Interpol reform and extradition proceedings: building trust by fighting abuse

Author(s): Parliamentary Assembly

Origin - Text adopted by the Standing Committee, acting on behalf of the Assembly, on 29 November 2019 (see Doc. 14997, report of the Committee on Legal Affairs and Human Rights, rapporteur: Mr Aleksander Pociej).

1. The Parliamentary Assembly stresses the fundamental importance of international co-operation in the field of criminal law. When criminals take advantage of reduced border controls in Europe to escape justice in their own countries and transfer criminal assets abroad, States must react by co-operating with each other efficiently to uphold the rule of law. Given the frequent violations in this regard, States must remain vigilant and prepared to deal with misuse of the co-operation mechanisms by authoritarian States for political and corrupt purposes.
2. The Council of Europe’s main legal instrument in this field is the 1957 European Convention on Extradition (ETS No. 24), updated by additional protocols in 1975, 1978, 2010 and 2012 (ETS Nos. 86 and 98, and CETS Nos. 209 and 212). Its practical functioning is aided by the Committee of Experts on the Operation of European Conventions on Co-operation in Criminal Matters (PC-OC). The main objective of the parties to the convention is to facilitate extradition as much as possible to prevent impunity of criminals who abscond across boundaries.
3. A reasonable balance must be struck between the legitimate interest in preventing impunity for serious crimes, which themselves violate human rights, and the rights of the person targeted by an extradition request, who must not be exposed to a serious risk of flagrant denial of justice, cruel and inhuman punishment and/or discriminatory treatment on political, racial, ethnic or religious grounds.

(EXERCISE TASK)
Return the full resolution on Interpol reform and extradition proceedings word for word, with nothing changed or left out. The items that follow the resolution are not needed for anything here.

Position data for words and items:

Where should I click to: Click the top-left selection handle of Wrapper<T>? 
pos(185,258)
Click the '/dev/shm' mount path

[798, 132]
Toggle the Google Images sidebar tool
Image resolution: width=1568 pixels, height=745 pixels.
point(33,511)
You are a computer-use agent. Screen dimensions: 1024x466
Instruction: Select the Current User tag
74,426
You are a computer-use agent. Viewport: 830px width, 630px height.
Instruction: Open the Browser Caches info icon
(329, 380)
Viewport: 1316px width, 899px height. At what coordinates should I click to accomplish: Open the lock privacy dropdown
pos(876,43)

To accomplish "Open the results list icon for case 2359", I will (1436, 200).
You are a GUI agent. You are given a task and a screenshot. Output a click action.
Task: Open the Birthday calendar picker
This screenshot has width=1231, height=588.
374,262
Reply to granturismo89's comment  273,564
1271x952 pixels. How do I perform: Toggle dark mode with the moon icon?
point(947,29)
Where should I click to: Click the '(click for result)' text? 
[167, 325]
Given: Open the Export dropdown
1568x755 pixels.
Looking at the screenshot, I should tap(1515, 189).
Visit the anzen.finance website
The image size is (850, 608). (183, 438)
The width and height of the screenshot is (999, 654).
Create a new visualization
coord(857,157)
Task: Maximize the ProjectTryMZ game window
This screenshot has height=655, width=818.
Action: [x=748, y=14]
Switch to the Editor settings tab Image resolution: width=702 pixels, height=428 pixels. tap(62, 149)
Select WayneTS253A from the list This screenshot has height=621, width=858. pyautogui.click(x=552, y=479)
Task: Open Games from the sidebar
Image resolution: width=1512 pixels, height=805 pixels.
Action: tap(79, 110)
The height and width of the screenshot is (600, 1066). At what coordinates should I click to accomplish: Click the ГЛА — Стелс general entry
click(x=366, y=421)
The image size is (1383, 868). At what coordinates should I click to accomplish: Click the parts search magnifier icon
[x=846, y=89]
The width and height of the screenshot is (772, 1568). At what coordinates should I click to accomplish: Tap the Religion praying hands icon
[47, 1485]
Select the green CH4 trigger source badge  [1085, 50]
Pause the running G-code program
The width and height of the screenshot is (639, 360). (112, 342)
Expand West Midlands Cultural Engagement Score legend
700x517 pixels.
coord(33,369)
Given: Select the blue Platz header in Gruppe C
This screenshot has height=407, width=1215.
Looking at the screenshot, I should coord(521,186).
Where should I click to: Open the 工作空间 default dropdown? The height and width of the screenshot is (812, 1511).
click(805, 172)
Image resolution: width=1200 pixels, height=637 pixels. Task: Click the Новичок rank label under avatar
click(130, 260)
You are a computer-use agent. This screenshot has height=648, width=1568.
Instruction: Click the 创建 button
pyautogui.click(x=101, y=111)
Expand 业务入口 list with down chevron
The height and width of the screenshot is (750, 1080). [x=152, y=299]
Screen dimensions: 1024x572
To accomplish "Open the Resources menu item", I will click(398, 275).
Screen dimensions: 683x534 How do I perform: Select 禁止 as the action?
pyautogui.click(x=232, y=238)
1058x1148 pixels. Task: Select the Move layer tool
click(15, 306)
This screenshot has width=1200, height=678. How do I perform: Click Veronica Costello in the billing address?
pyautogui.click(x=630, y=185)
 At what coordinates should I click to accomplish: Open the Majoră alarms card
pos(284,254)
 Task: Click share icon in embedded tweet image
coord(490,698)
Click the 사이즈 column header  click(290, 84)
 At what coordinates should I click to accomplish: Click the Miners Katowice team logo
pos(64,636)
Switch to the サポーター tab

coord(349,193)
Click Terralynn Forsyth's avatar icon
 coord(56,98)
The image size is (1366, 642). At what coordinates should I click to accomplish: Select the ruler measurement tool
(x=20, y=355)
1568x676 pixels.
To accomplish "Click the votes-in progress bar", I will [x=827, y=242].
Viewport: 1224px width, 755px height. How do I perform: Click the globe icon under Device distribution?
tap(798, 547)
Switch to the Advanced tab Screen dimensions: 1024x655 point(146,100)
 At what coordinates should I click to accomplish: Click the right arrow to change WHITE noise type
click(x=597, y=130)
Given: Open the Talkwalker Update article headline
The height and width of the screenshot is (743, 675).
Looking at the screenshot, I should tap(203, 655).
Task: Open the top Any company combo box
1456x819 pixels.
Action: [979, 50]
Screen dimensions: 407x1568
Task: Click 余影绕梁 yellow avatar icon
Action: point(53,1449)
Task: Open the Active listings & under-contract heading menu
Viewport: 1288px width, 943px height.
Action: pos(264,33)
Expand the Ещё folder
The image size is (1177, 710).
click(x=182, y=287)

(CORRECT RESULT)
Interpol reform and extradition proceedings: building trust by fighting abuse

Author(s): Parliamentary Assembly

Origin - Text adopted by the Standing Committee, acting on behalf of the Assembly, on 29 November 2019 (see Doc. 14997, report of the Committee on Legal Affairs and Human Rights, rapporteur: Mr Aleksander Pociej).

1. The Parliamentary Assembly stresses the fundamental importance of international co-operation in the field of criminal law. When criminals take advantage of reduced border controls in Europe to escape justice in their own countries and transfer criminal assets abroad, States must react by co-operating with each other efficiently to uphold the rule of law. Given the frequent violations in this regard, States must remain vigilant and prepared to deal with misuse of the co-operation mechanisms by authoritarian States for political and corrupt purposes.
2. The Council of Europe’s main legal instrument in this field is the 1957 European Convention on Extradition (ETS No. 24), updated by additional protocols in 1975, 1978, 2010 and 2012 (ETS Nos. 86 and 98, and CETS Nos. 209 and 212). Its practical functioning is aided by the Committee of Experts on the Operation of European Conventions on Co-operation in Criminal Matters (PC-OC). The main objective of the parties to the convention is to facilitate extradition as much as possible to prevent impunity of criminals who abscond across boundaries.
3. A reasonable balance must be struck between the legitimate interest in preventing impunity for serious crimes, which themselves violate human rights, and the rights of the person targeted by an extradition request, who must not be exposed to a serious risk of flagrant denial of justice, cruel and inhuman punishment and/or discriminatory treatment on political, racial, ethnic or religious grounds.